** Directions **
Select from the records below every line that has the word "computer" in it.
-------- Data
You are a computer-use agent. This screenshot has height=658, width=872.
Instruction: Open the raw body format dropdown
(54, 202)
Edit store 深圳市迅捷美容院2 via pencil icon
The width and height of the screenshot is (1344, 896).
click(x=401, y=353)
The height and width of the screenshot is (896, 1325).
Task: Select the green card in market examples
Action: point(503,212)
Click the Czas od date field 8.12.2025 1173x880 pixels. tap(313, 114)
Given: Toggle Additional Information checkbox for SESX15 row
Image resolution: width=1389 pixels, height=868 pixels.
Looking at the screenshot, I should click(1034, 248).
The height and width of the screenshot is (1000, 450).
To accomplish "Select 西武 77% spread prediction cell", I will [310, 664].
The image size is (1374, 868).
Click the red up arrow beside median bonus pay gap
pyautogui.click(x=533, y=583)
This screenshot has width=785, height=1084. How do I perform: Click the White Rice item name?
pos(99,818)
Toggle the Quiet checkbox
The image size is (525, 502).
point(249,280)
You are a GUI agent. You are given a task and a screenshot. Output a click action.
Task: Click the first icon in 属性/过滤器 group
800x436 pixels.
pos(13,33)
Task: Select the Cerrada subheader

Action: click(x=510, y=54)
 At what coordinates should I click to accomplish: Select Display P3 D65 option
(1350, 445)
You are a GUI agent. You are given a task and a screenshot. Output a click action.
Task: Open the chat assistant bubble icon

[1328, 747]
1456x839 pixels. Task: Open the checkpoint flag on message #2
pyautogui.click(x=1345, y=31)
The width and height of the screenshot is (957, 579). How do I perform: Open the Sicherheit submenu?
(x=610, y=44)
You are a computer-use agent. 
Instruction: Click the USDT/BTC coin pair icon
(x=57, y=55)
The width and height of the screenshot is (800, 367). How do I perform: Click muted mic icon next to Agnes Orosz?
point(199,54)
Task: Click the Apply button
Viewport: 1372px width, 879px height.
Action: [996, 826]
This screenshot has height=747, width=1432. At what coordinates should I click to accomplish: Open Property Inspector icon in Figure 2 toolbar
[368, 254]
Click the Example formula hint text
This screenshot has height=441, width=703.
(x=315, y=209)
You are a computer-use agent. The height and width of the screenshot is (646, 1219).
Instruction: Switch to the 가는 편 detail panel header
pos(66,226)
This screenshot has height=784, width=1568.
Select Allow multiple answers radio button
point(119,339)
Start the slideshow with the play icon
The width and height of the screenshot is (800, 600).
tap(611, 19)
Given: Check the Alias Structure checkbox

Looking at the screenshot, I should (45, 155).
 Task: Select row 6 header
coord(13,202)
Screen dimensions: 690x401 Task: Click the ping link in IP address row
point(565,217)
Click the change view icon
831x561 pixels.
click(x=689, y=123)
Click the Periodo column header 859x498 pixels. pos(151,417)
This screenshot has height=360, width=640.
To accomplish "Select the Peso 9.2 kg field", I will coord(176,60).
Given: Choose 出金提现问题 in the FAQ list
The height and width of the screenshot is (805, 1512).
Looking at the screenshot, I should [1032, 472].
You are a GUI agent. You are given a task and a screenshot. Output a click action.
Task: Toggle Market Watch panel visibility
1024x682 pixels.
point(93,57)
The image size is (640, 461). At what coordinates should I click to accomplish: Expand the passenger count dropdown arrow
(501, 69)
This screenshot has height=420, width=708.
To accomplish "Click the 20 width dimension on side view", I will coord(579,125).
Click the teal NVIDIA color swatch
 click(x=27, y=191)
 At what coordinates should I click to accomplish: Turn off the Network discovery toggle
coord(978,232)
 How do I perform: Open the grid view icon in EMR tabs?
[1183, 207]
----------------
** Written solution **
You are a computer-use agent. This screenshot has height=658, width=872.
You are a computer-use agent. 
You are a computer-use agent. The height and width of the screenshot is (646, 1219).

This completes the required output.